Problem description >>
Write out every entry below verbatim, leaving out the pictures.

Extracted data >>
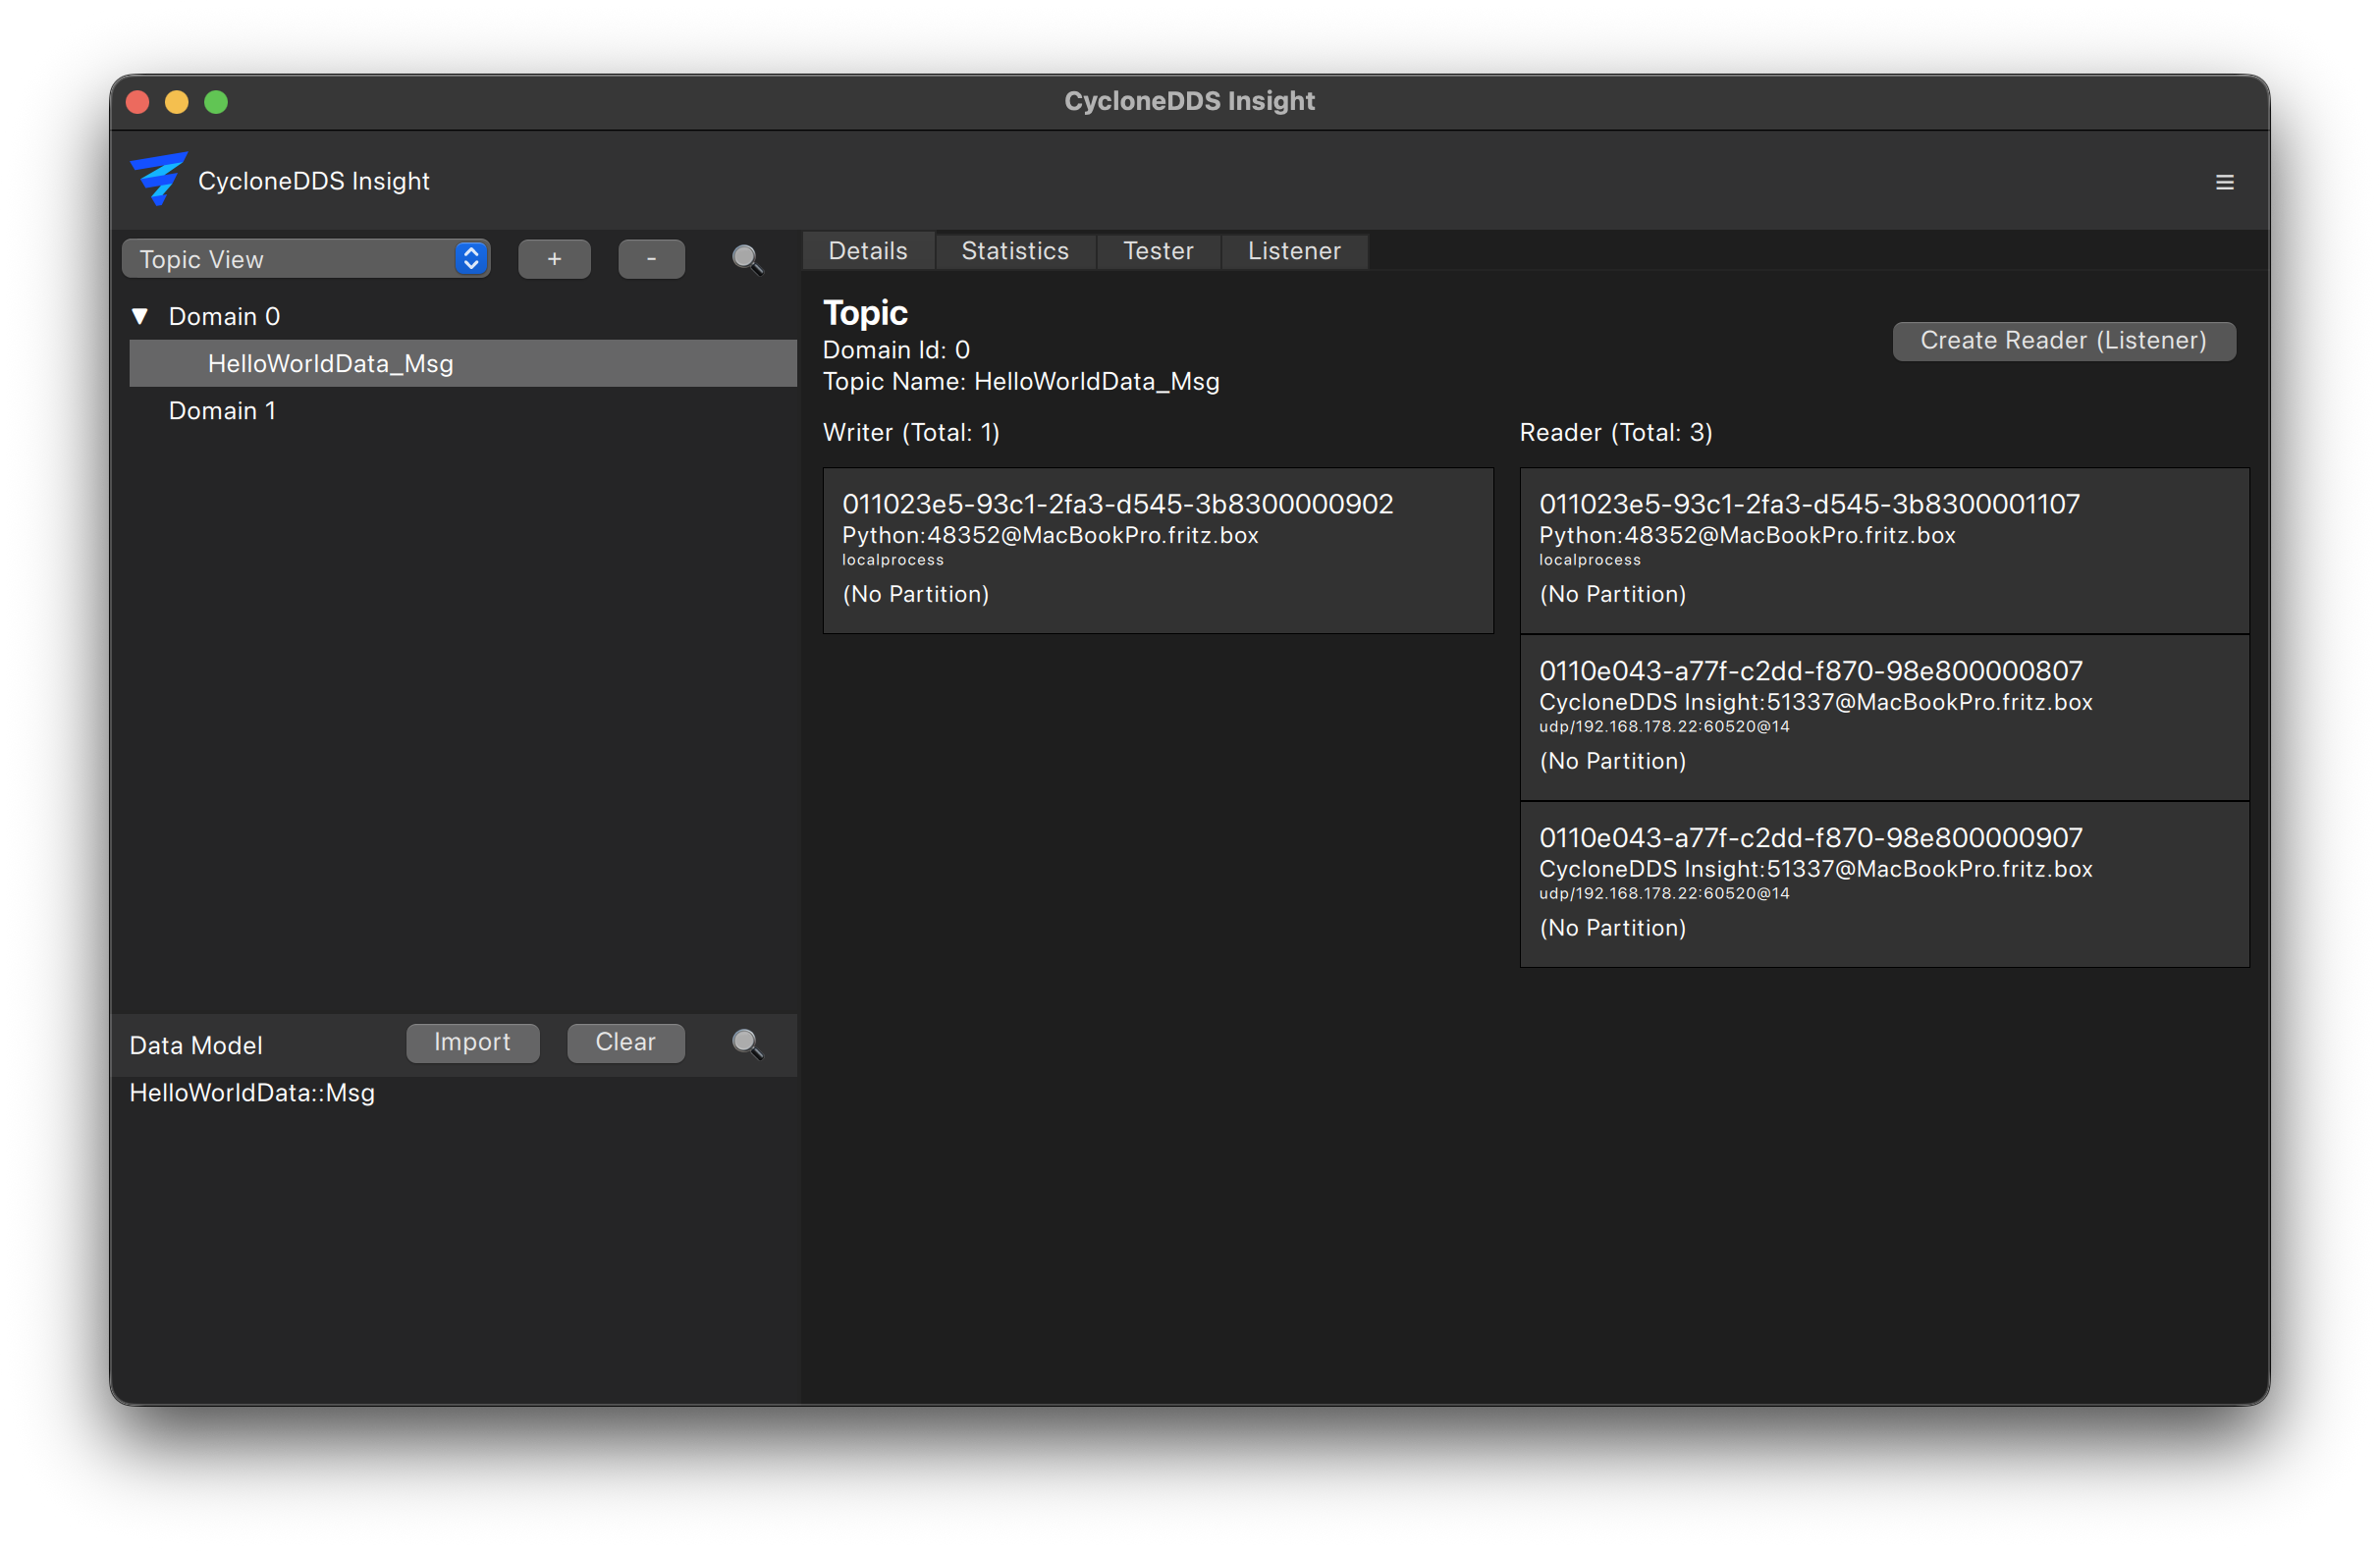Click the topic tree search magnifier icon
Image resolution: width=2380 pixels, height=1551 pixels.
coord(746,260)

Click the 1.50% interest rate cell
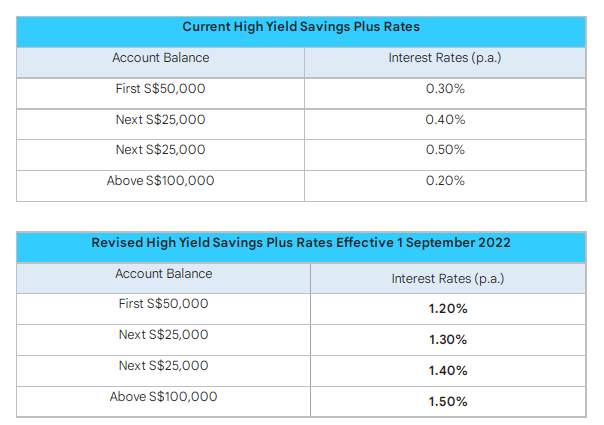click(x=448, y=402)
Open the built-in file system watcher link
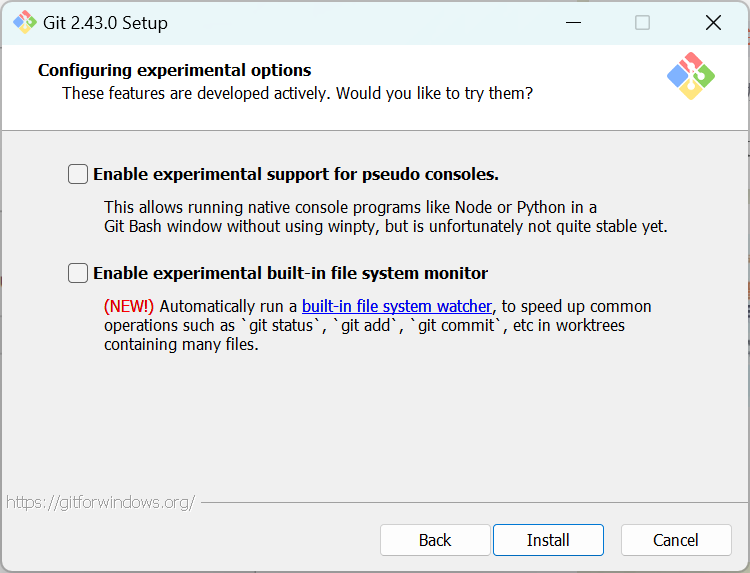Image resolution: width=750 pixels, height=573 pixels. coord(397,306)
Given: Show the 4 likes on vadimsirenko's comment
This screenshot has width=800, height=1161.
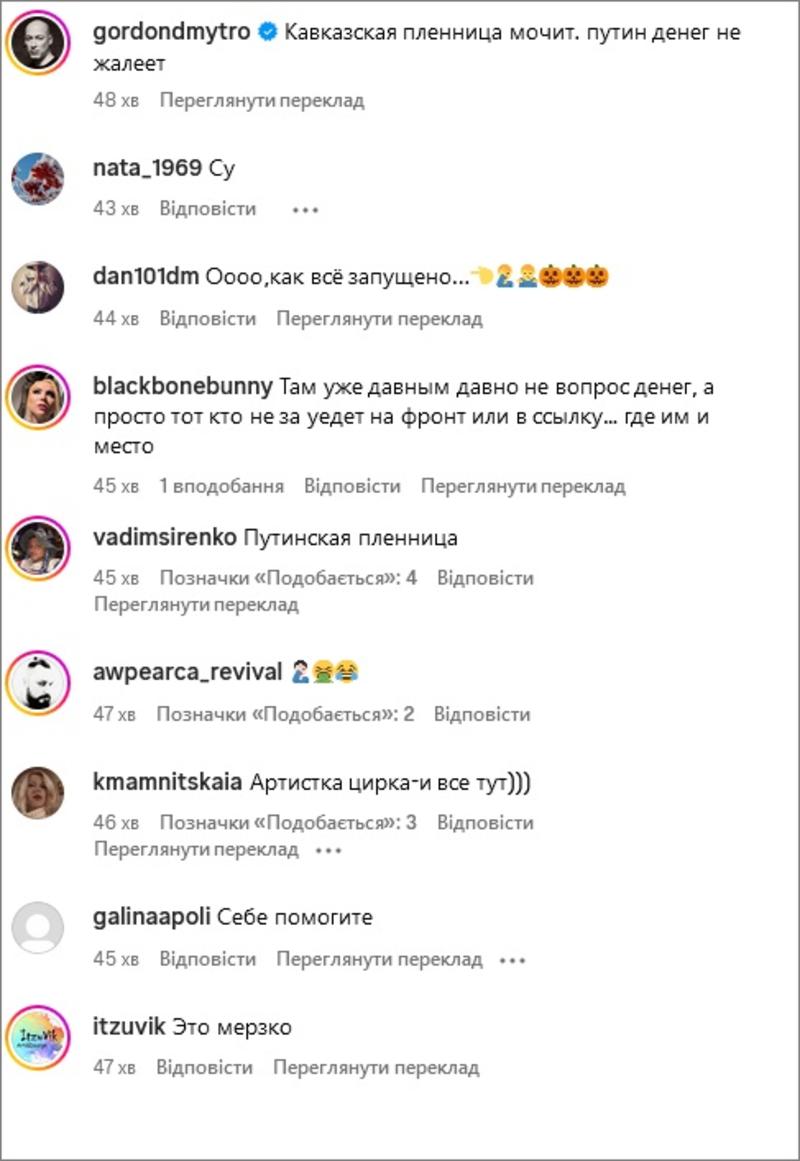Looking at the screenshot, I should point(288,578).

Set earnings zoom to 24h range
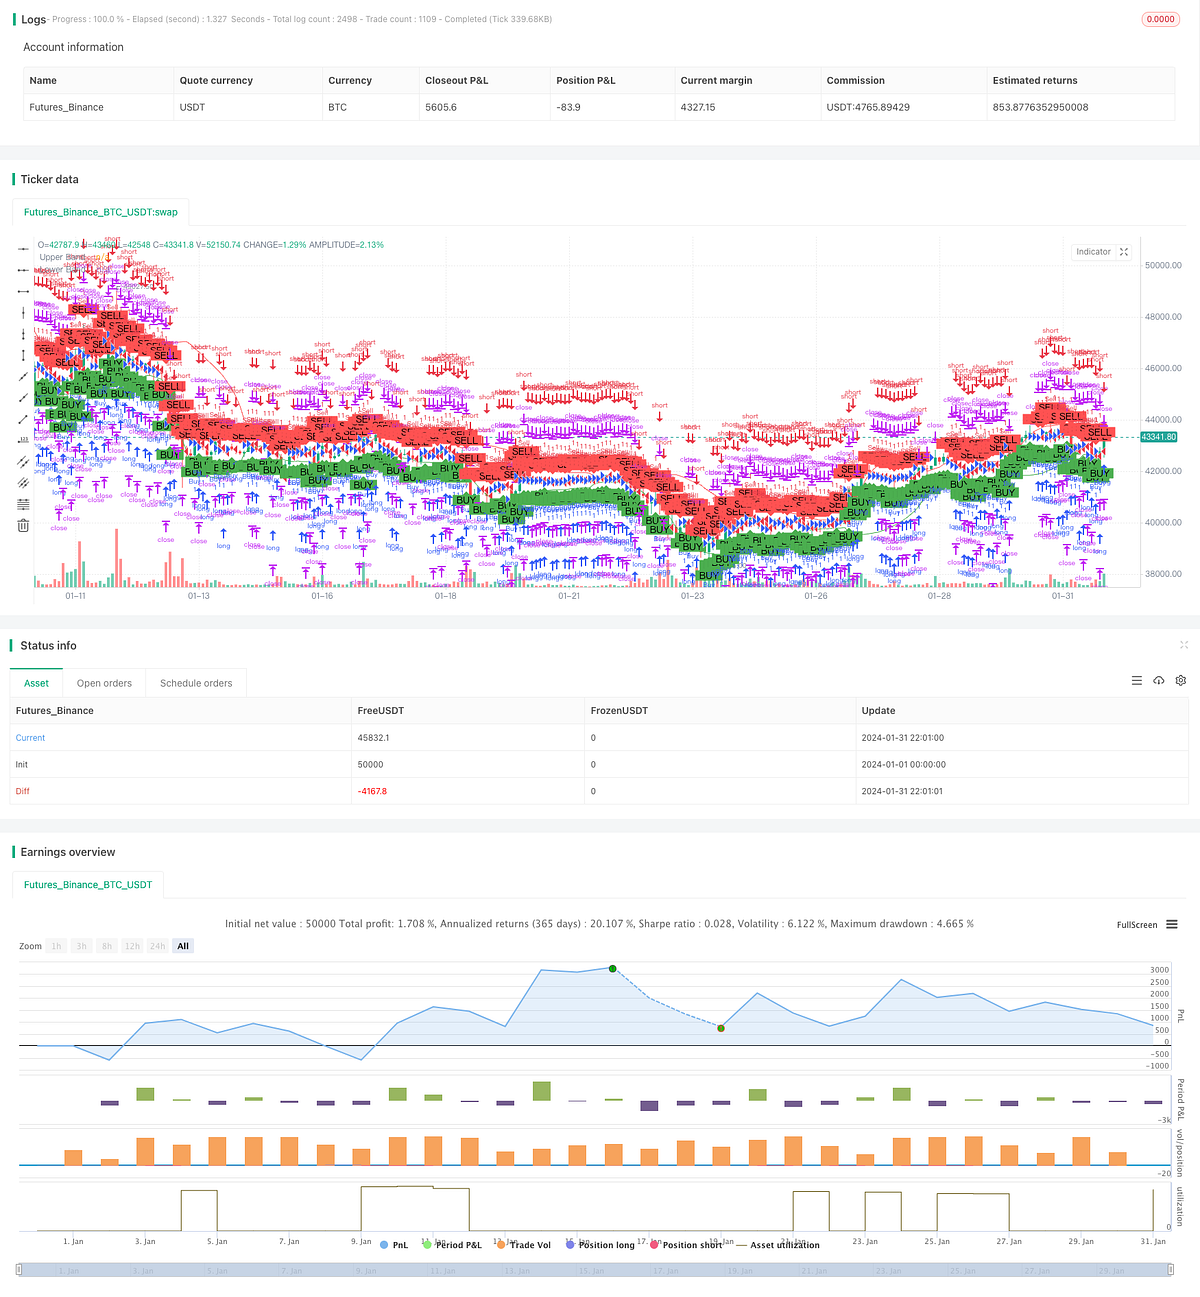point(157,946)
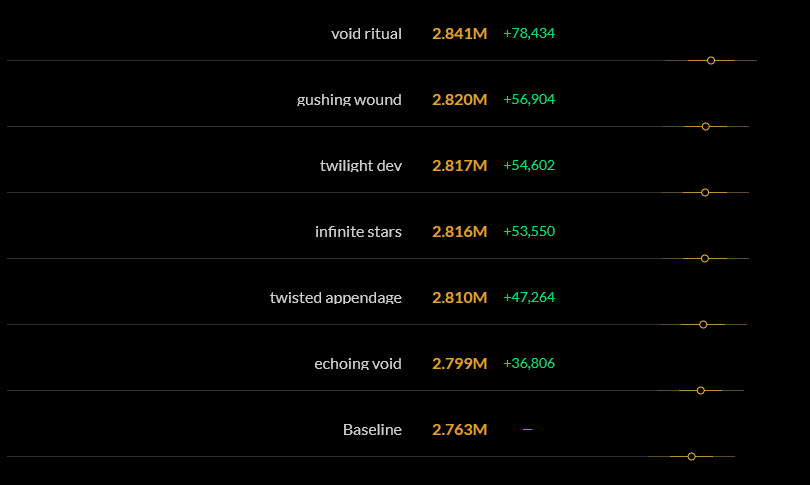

Correct output >>
Click the topic tree search magnifier icon
Image resolution: width=2380 pixels, height=1551 pixels.
coord(746,260)

Click the 1.50% interest rate cell
click(x=448, y=402)
Open the built-in file system watcher link
Image resolution: width=750 pixels, height=573 pixels. coord(397,306)
Given: Show the 4 likes on vadimsirenko's comment
This screenshot has width=800, height=1161.
Looking at the screenshot, I should point(288,578).

Set earnings zoom to 24h range
point(157,946)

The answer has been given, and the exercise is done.